Twice a year we have students presentations. Here are some tips that will help you make a good impression and get a good grade. The most important part is to do a dry-run. If your supervisor doesn't ask you, you should ask him!
- look at the audience (but not always at the same person), not at the screen
- present yourself with your name, your section and bachelor/master/phd and the lab you worked with
- don’t talk too fast, breathe, imagine yourself talking to the wall at the other side of the room to be loud enough
- make your thoughts follow the slides - point to the slides, to the part you’re talking about
- send your PDF of the presentation to the responsible _before_ the presentation
- turn off all notifications on your computer
- if you use an online service, be sure to have a backup PDF
- remove screen-blanking and/or screen-locking
- have a story to tell, a motivation
- a simple solution is to have an overview with 5-7 bullets. you can repeat the overview every time you get to the next bullet
- the most difficult part is to chose what _NOT_ to present - everything is important, but your time is limited. Chose wisely, throw away, simplify, lie (a little bit, anyway, and be ready to correct if you’re asked about it).

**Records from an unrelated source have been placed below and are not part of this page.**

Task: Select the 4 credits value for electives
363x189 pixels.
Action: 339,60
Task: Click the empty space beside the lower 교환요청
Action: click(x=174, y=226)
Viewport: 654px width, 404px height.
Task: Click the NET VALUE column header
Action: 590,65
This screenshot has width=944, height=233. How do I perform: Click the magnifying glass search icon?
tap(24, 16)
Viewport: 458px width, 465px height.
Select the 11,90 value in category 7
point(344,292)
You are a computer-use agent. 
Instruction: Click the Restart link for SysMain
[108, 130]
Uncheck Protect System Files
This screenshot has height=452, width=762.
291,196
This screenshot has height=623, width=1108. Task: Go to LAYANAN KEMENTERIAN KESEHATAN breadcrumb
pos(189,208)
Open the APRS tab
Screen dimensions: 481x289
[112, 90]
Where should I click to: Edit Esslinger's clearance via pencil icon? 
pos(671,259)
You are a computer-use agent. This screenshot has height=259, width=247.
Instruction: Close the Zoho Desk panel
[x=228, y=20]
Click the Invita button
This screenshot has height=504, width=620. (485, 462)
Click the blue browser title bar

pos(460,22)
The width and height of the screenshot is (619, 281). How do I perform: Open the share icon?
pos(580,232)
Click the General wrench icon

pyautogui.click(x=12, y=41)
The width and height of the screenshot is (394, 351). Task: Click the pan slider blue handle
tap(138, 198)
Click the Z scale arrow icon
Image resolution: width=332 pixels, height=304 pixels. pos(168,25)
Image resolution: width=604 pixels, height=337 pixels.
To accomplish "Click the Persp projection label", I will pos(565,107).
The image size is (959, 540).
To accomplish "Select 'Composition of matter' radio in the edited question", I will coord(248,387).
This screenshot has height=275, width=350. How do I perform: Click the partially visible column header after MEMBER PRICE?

- the first slide needs to have: title, your name, lab, Professor's name, supervisors’ names
- don’t stop with a “thank you” slide, but with a “conclusion” slide that allows the audience to reconnect to the different parts of your presentation
- get some images, figures, drawings in your presentation. Instead of having a slide with full-blown sentences, show a drawing or a figure with some annotation.
- put slide-numbers, so we can easily comment and tell you “go back to slide x”
- all text to be read should be no smaller than 1/8th of the slide height, else it’s unreadable.
- annotate the axes
- decide if you want to have a bar (for showing multiple values per x-cordinate) or a simple line
- write what they show on the slide
- don’t hesitate during the presentation to point out parts of a figure
- what are the parameters (network, CPU, nodes, ...)
- what did you simplify?
- how can you interpret the results?
- prepare the demo
- run it twice before the presentation
- describe _before_ the demo what you will be showing
- show the result of the demo on the screen, not on your smartphone!